> [WORK TO DO]
Gather every line in the records below that contains the string "Task" and copy each one out. Case counts, so only lines with that exact capitalization qualify.

--- GIVEN INFORMATION ---

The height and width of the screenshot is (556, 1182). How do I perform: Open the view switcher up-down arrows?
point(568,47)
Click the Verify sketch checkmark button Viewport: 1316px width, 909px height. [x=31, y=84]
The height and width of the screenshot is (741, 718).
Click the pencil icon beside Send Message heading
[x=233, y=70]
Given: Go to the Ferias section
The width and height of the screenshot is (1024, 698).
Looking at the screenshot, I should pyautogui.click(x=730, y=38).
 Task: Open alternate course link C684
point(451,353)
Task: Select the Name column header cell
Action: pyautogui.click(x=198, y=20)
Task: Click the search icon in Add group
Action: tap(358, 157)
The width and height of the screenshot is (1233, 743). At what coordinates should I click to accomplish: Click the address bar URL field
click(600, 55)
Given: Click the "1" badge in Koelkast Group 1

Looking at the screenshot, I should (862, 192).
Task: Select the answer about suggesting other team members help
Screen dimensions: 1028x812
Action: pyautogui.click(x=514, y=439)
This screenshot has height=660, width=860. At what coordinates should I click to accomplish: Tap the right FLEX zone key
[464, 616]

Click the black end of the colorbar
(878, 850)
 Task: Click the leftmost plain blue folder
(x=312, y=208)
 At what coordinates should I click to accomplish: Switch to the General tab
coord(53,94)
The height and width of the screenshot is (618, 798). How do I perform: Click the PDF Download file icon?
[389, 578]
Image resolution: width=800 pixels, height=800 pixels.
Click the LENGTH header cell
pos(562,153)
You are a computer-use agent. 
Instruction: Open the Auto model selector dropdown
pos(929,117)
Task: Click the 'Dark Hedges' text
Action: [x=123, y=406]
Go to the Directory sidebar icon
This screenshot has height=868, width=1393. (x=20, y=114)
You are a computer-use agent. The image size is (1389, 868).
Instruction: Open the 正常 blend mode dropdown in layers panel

---

> [SOLVED PROBLEM]
 Task: Open alternate course link C684
Task: Select the Name column header cell
Task: Click the search icon in Add group
Task: Select the answer about suggesting other team members help
 Task: Click the leftmost plain blue folder
Task: Click the 'Dark Hedges' text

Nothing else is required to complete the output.